Cet objet du musée m’a tout de suite attiré par son graphisme.
La série des 13 petits formats carrés, réalisée sur pâte de chaux et redéposée ensuite sur ciment dans un cadre en bois, a d’abord suscité quantité de croquis, tesselles de marbre et galets sous les yeux. Les noirs surtout. J’en avais des dizaines, du plus mât au plus brillant, du noir antimatière au noir grisé.
Quant à la terre, je vis dedans. Je nuance les teintes ensuite, en cours de réalisation, cherchant les reliefs, surfaces planes, creux et mouvements à l’aide de toute une palette.
Après tout, il s’agit surtout d’une recherche formelle.

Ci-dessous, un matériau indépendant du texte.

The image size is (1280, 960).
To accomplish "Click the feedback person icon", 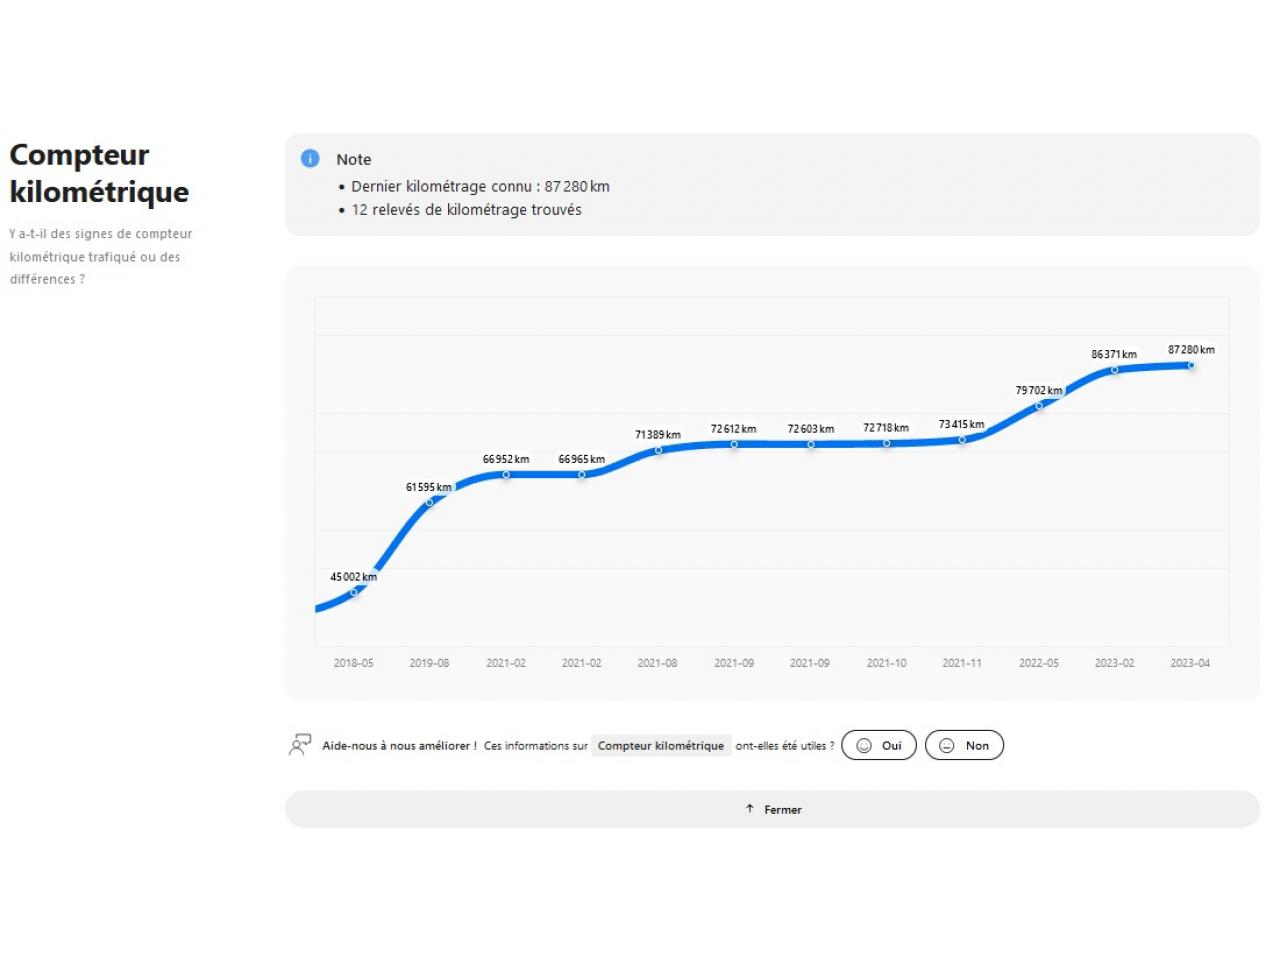I will pos(299,745).
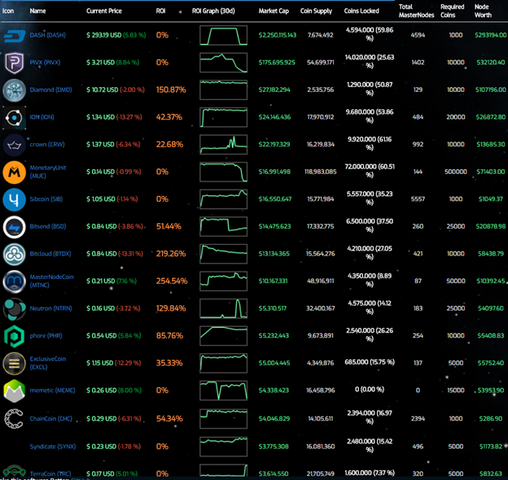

Le tesson : je travaille sur les signes depuis des années, comment aurais-je pu laisser passer ce tesson ?
Les trois mosaïques réalisées d’après lui ont également été réalisées sur chaux puis reportées sur ciment.
J’ai utilisé pour l’une d’entre elles les lettres du tesson, ses fêlures et impressions en les délavant, comme si le temps les avait rendues illisibles. Puis j’ai proposé sur une autre des caractères latins en employant un mot grec tandis que la troisième mélange les signes de l’écriture ibérique et amazigh.

Un pictogramme chinois vieux de 4000 ans peut être le même signe que celui qui sert d’affirmation à l’identité berbère d’aujourd’hui. Dans ces conditions, je m’intéresse beaucoup moins à ce que disent ces signes qu’à leur existence propre. Je ne les ai jamais utilisés en tant que signifiés, et parfois même, je les ai inventés, ou brouillés, rendus illisibles, mélangés, à dessein.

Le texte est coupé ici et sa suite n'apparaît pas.